From leases to socialization, here’s some of the reasons why WSU students returned to town



Students came back in large numbers this fall – but the reasons why aren’t always so clear.


Those of us who came back to Pullman know why we did. Sometimes, though, it is hard not to wonder why someone else returned in spite of the risk, and especially given the university’s guidelines.

While I had already signed my lease — as had my roommates — before WSU asked students not to come back, I had made up my mind a long time ago that staying at my father’s house was not an option.

Having a distinct lack of private space to attend classes and do work, along with other personal reasons, left me determined to find my own place.

Makaela Lambert, junior animal sciences major, said she did not want to live in her mother’s house anymore.

“I really enjoyed living in Pullman with my friends last year,” Lambert said. “I liked the freedom it gave me, so even though I could have gotten out of my lease, I didn’t want to. I wanted to come back.”

Lambert said she originally came to Pullman to be away from home and returned in order to stay away from home. Additionally, she has one in-person class working with young horses.

Lambert said she thinks a lot of students came back because of lease agreements. She said she knows a lot of people who told her they would not have come back if not for their lease.

“I think I heard somewhere that 60-70 percent of students came back,” Lambert said.

In regard to how many students came back, she said she thinks people could be doing better.  She believes the locals are likely upset about students coming back because of the parties and failure to adhere to social distancing guidelines.

“My neighbors are stupid,” Lambert said. “They have parties almost every day.”

Isabel Stevens, sophomore wildlife ecology and conservation sciences major, said she came back because of her lease.

“If I wanted to get out of my lease, I would have to find someone to take over,” Stevens said. “If I didn’t, then I would have to pay half a year’s rent.”

Stevens said if she could have gotten out of her lease, she probably would have stayed at home.

She said she thinks a lot of rental management firms are not as helpful as they could be when it comes to getting out of a lease.

Some people returned for work, others because Pullman is a special place to them.

Devin Eagle, senior civil engineering major as well as an assistant hall director, is back in Pullman but living on campus for work.

He said he has friends who came back to live off-campus, citing that his friends are also seniors who likely wanted to make their last year memorable.

“I think coming back to campus, even though we’re online, probably provides a sense of normalcy for them,” Eagle said. “I think that’s something all of us are really craving right now.”

He thinks there is more to the number of students who returned than lease agreements.
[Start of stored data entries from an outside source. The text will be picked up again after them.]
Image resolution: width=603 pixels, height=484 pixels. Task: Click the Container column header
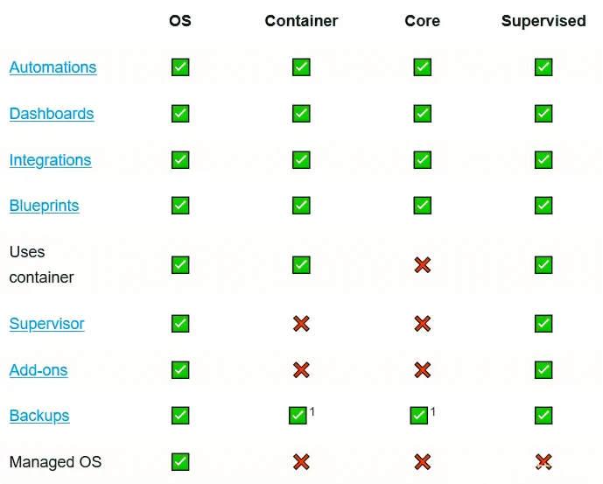point(301,21)
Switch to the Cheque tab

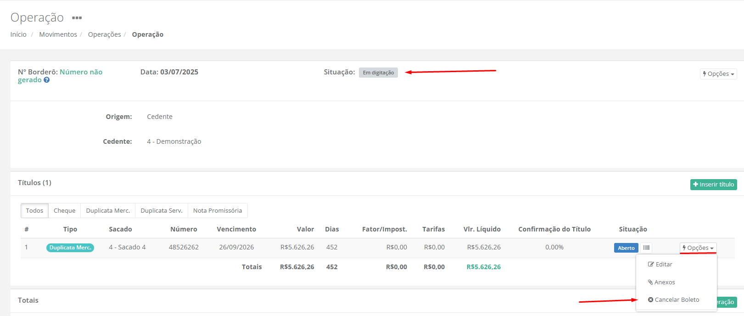(64, 211)
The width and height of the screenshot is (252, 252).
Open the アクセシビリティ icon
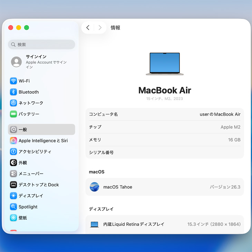13,152
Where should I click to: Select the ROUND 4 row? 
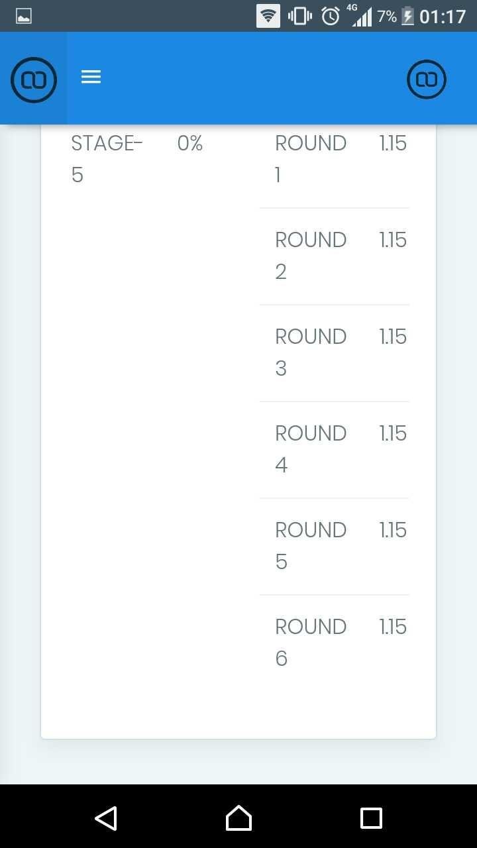(335, 450)
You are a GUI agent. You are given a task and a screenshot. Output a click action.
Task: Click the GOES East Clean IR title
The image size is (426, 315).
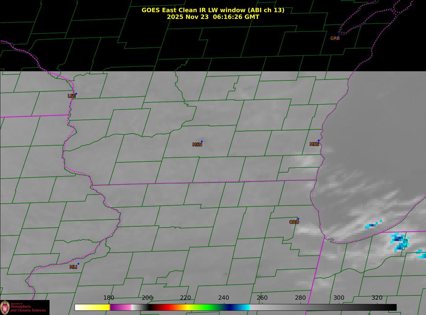pyautogui.click(x=213, y=10)
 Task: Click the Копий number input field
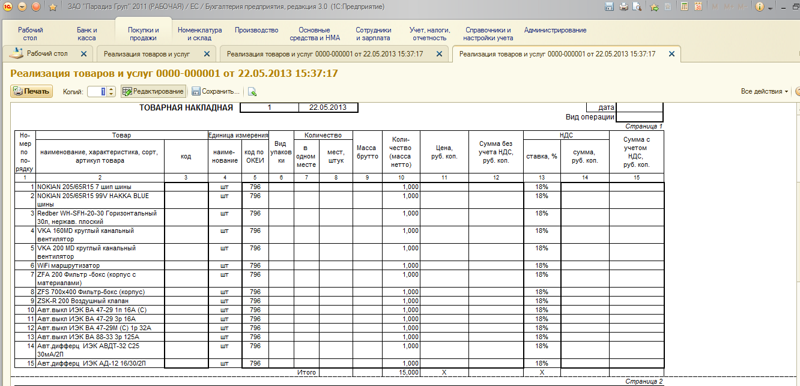click(97, 91)
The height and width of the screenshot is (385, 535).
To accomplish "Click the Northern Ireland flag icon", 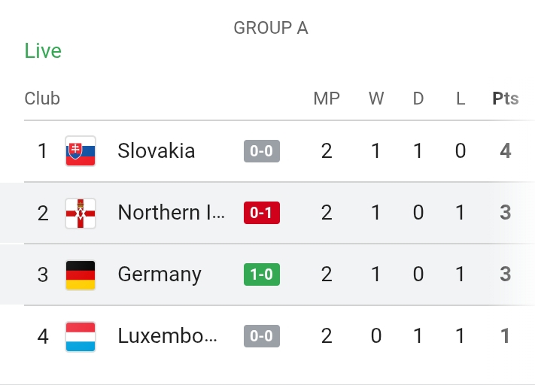I will [x=81, y=213].
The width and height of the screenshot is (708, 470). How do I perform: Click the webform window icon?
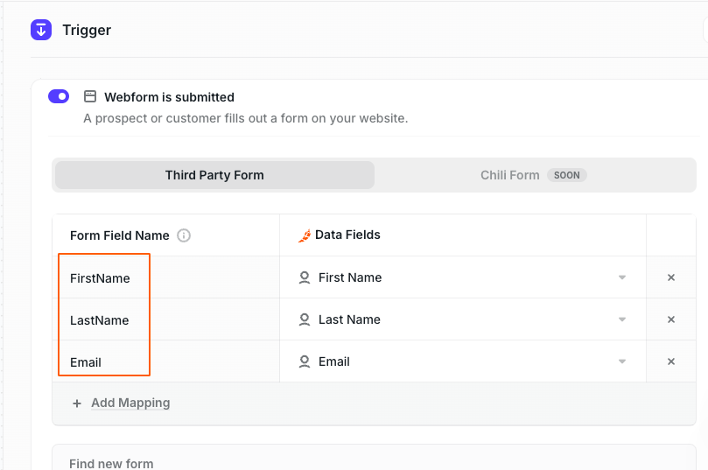tap(90, 96)
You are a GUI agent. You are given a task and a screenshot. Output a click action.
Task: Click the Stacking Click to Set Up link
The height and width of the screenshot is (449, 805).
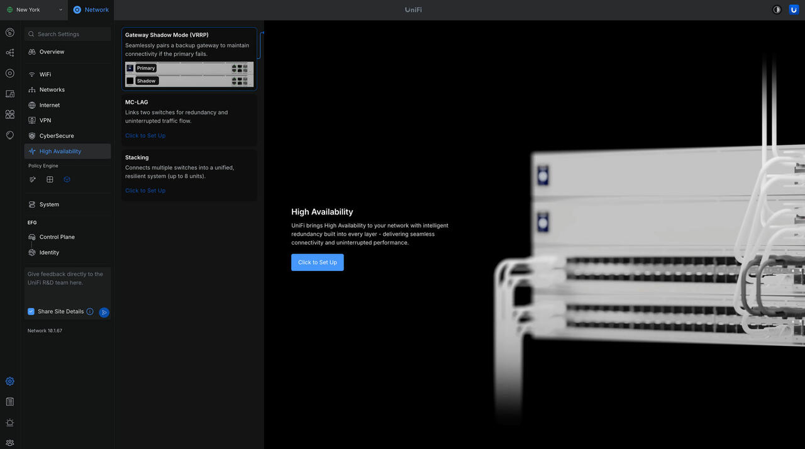[145, 191]
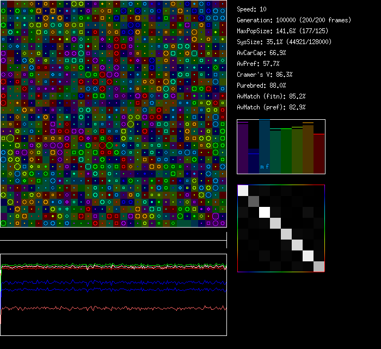Click the Speed: 10 readout
This screenshot has height=349, width=381.
252,9
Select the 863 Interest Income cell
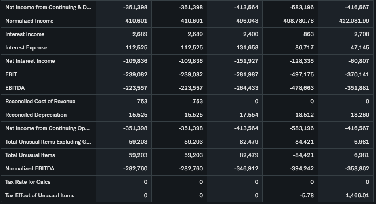 [x=308, y=34]

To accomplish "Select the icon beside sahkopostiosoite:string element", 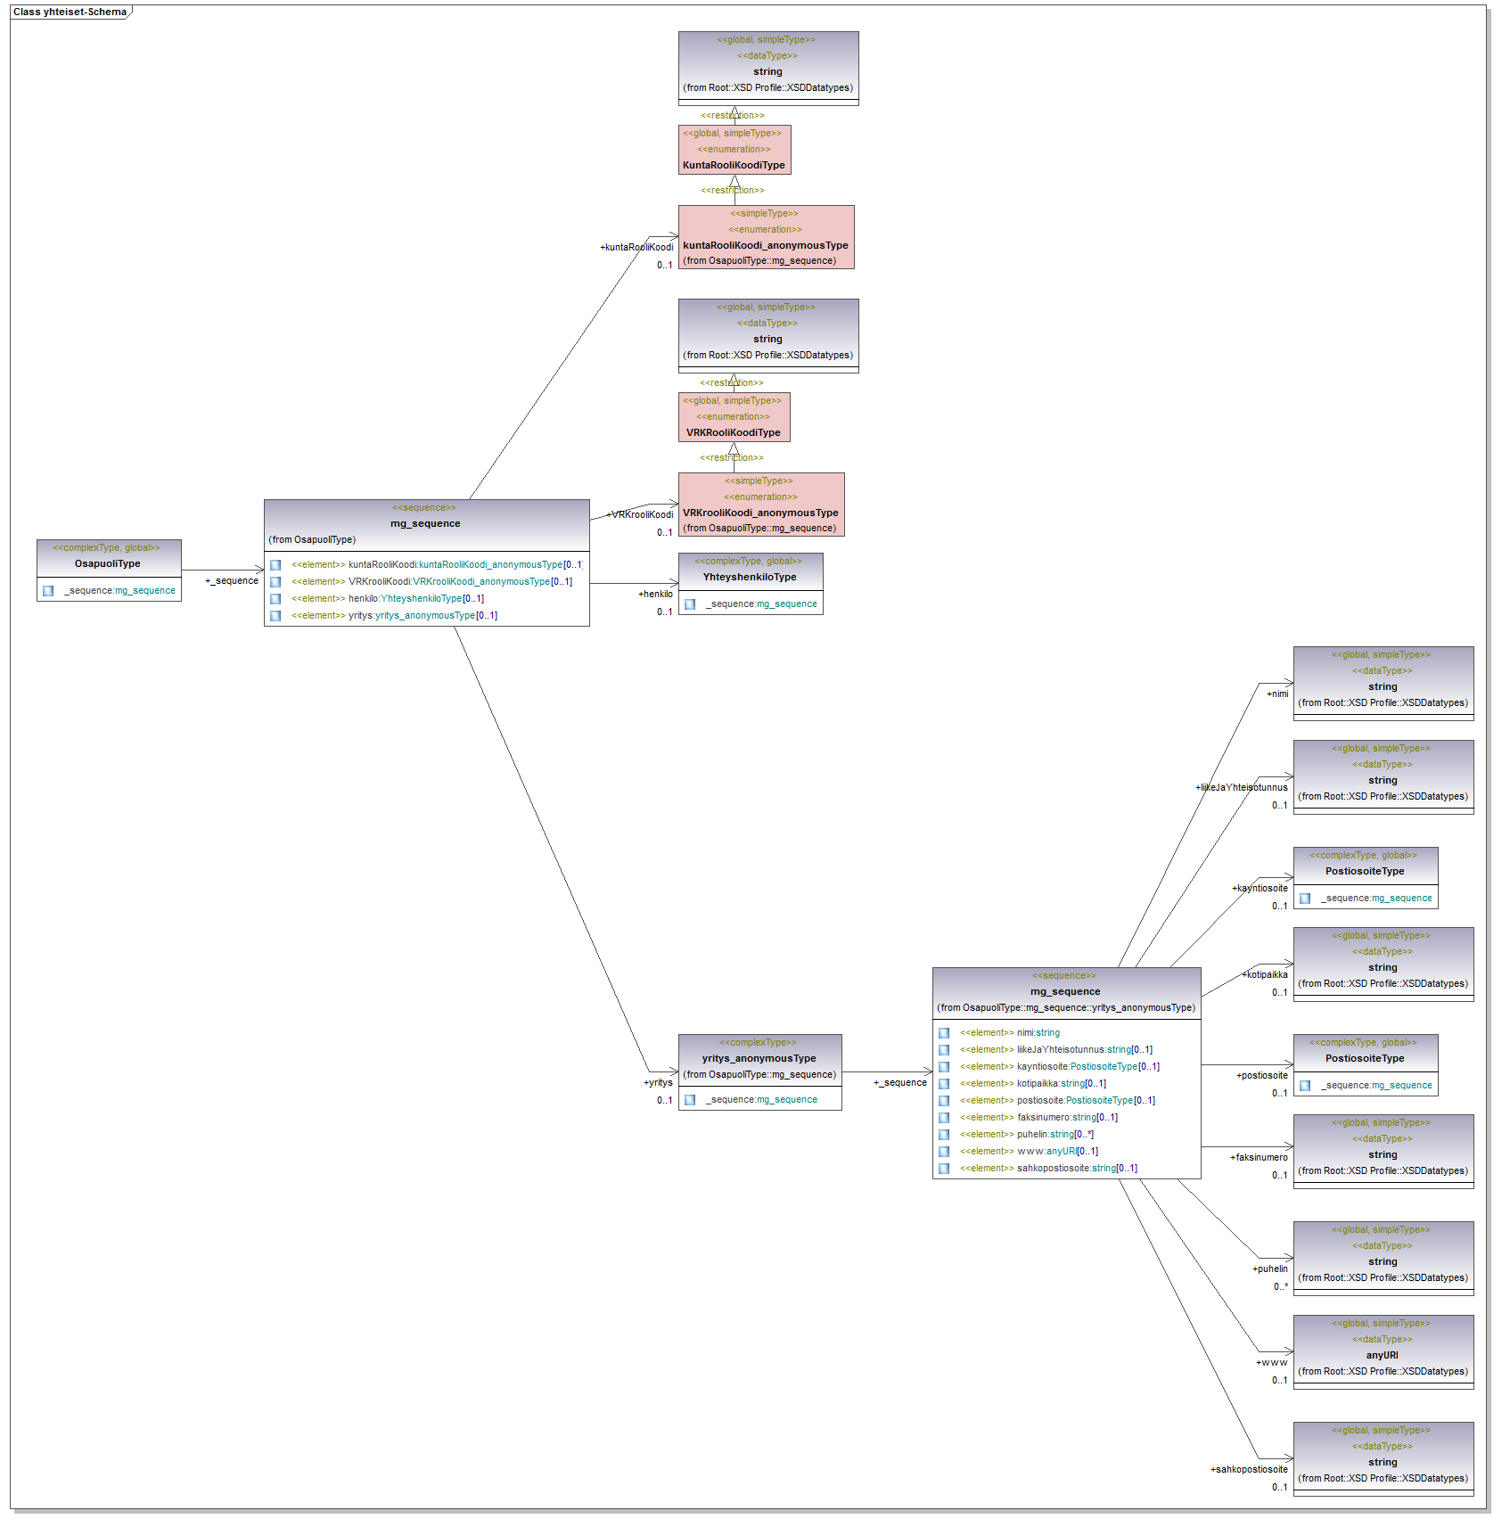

Eagle said he personally loves the campus and has lived there his entire time as a WSU student.

“It’s really hard to get away from,” Eagle said. “When I go home in the summer, I’m glad to be home, but I’m always so eager to come back to Pullman.”

As for how the locals feel about the influx of students, Eagle said they might appreciate people being back.
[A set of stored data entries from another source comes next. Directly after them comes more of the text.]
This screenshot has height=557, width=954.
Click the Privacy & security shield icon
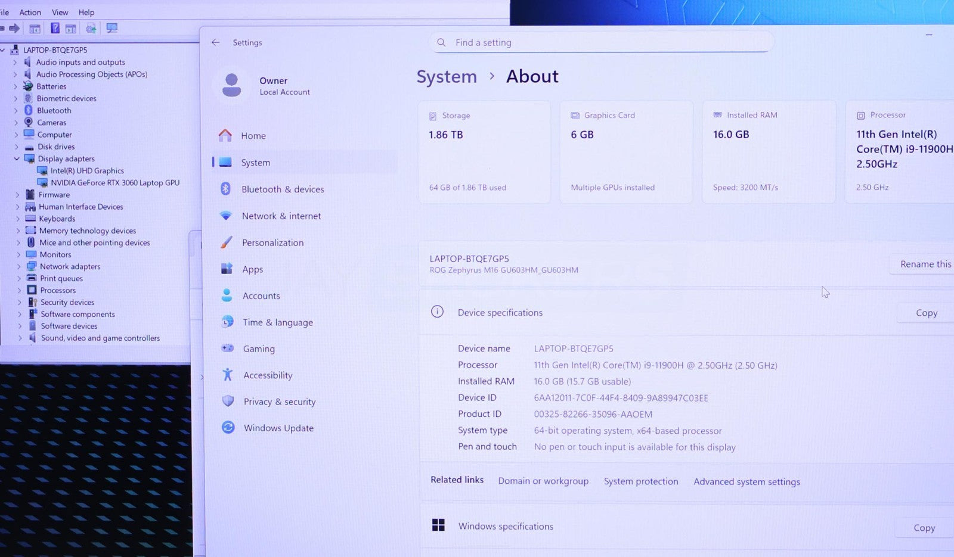228,401
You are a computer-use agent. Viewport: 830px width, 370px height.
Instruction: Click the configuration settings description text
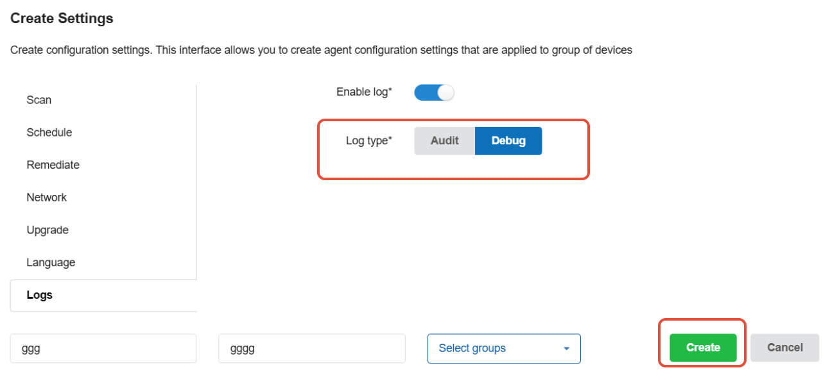pyautogui.click(x=321, y=50)
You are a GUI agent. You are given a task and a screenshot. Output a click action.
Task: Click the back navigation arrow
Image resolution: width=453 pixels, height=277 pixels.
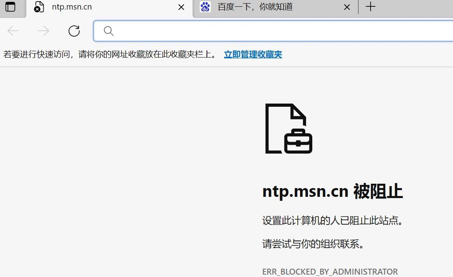tap(13, 31)
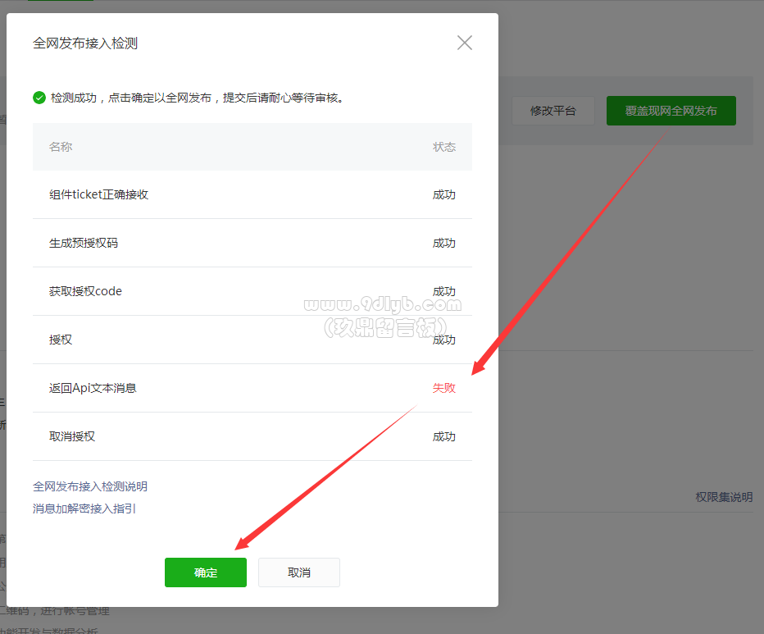Select the 生成预授权码 row
Screen dimensions: 764x634
tap(252, 243)
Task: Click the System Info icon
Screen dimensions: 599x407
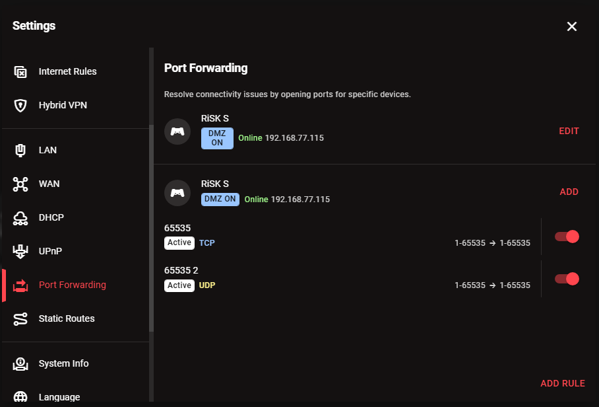Action: pos(20,363)
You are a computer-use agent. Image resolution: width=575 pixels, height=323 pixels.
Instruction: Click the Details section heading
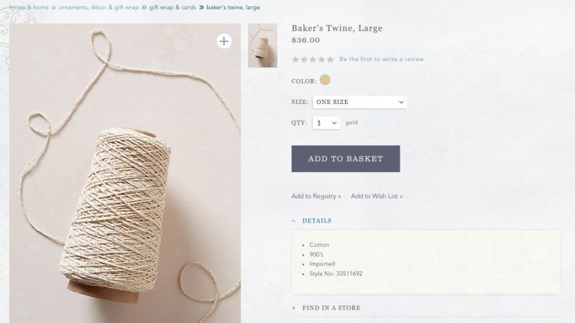click(317, 221)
“With people actually being in the community going out to small businesses and supporting those businesses — I think the locals might find that it’s good that we’re here,” Eagle said.

Despite the fact there was very little that could have convinced me to not come back to Pullman – and it seems several other students came back for personal reasons as well – the behavior of those who fail to follow the COVID-19 guidelines make me feel anxious about being back.

Even though I may only go out for groceries, passing older people in the aisle at Walmart makes me wonder if they’re bitter about us coming back. If they are, I wish I could apologize on behalf of all of those who came back.